The next thing I’m working on now is working with pre-trained models. This is an opportunity to train a new language pair on a 450M model in just 24 hours on a simple RTX 3060.
If possible, you will need to choose the optimal base model that provides maximum performance at a size of up to 200M.

Actually, another advantage of integrating COMET into Locomotive is that you also can use then use the comet-compare command (although I would not dabble in scripting it, eval.py is designed to evaluate one model, not to compare several) to compare hyperparameters effects individually, and after the last PR we did yesterday, it is quite easy to get both flores200 datasets translated.

That is how I plan to confirm what I told earlier…

And actually, yes, dabbling with not obvious parameters is likely to yield results, although not cosnsitently. My trials with label smoothing and tranformer_ff are a notorious example of that.

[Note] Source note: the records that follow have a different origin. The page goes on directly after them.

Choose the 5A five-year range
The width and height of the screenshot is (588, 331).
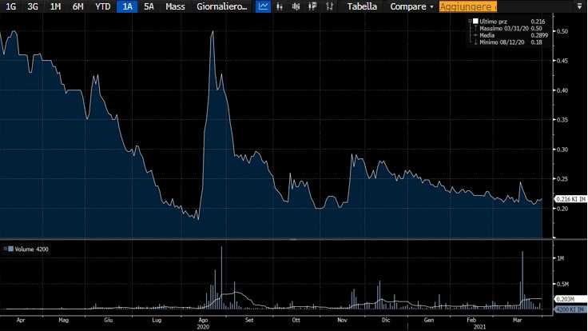[149, 6]
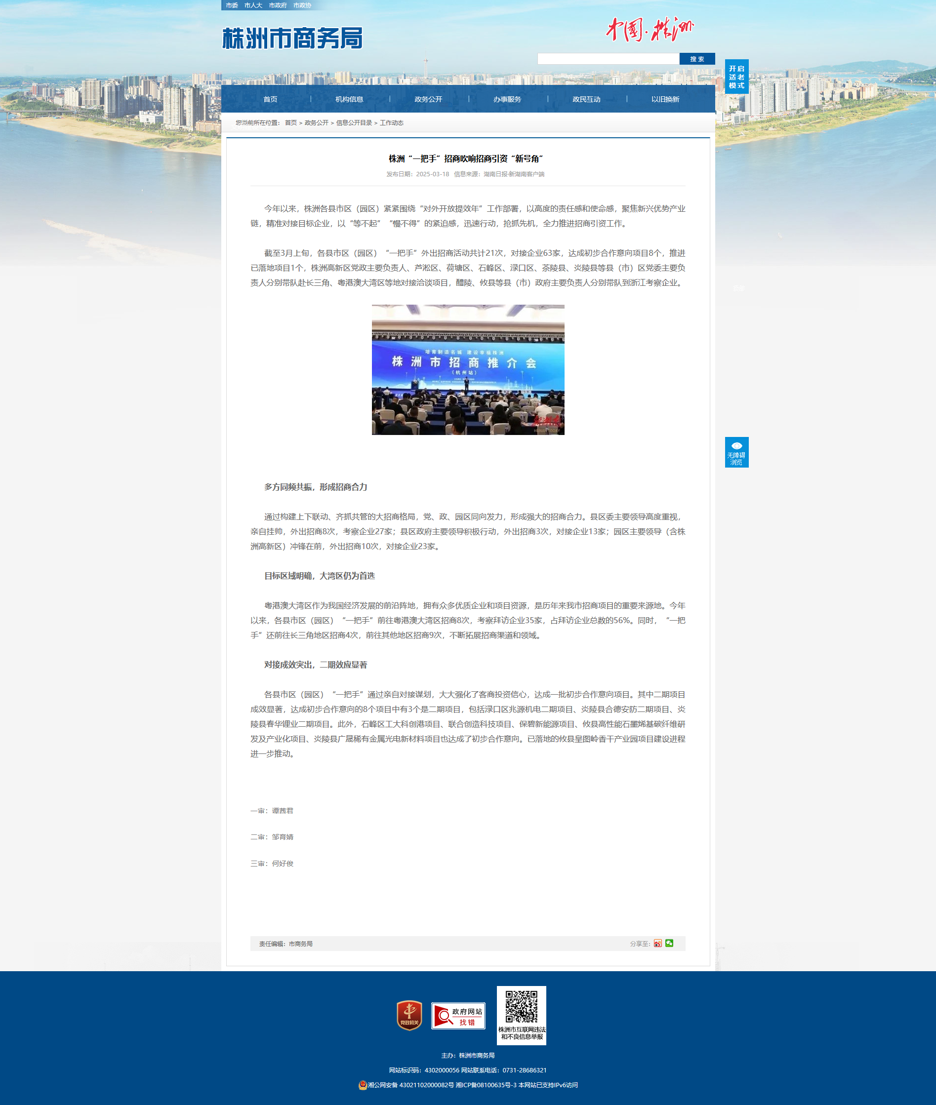Click the 株洲市商务局 site logo
The width and height of the screenshot is (936, 1105).
pos(292,38)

@lynxpda : on which language pair have you come to par with Google?

For model EN_to_RU

Model BLEU COMET-22 Note
ru_lt1.7.txt(s) 27.60 0.8480
ru_lt2.1.txt(s) 28.80 0.8608 (PPL12ST200kBS0.1m)
ru_lt2.2.txt(b) 32.00 0.8835 (PPL9.6ST140kBS0.1m)
(model in index v1.9)
ru_lt2.5.txt(md) 33.40 0.8941 (PPL9.02ST131kBS0.4m)
ru_lt2.8.txt 34.40 0.9000 (PPL8.27)
ru_gt.txt 34.30 0.9060 Google Translate

Each subsequent improvement becomes more and more difficult, despite the huge number of optimizations. Subjectively, yes, the quality is on par with Google, in some places a little better, in others a little worse, but now I’m completing my task in terms of quality.

Can you explain the difference between versions 2.1 to 2.8 more extensively please? I work on german->english and my ppls are around 8.6 currently (see the corresponding post for further info about data curation)

Actually, regarding the encoding/decoding layers, my opinion is you actually gain using a 20+20 instead of a 20+6 because you restore congruence between encoder and decoder.
Using comet-compare 3 to 3, with models made from the same source target and sentencepiece model, these rank as follows : 18/6>20/6>=12/6>12/12>6/6>8/6
20/6 and 12/6 are tied on flores200-devtest dataset, with a fair advantage for 12/6, on manual evals, the advantage is reversed but still a tie, and 20/6 wins on flores200-dev dataset. That is my reason for not discarding the dev dataset, it gives interesting second opinion

You might have a try at 20/10 or 20/5 models and cash some more… I think decoder depth has to be regular and allow consistent insertion of the encoder layers output to the decoder’s attention mechanism, but it does not have to be symmetrical.
As for deep decoder performing badly at inference, I did some load assessments using “Locust” on a self-hosted instance, and noticed a little difference, but nothing terrible.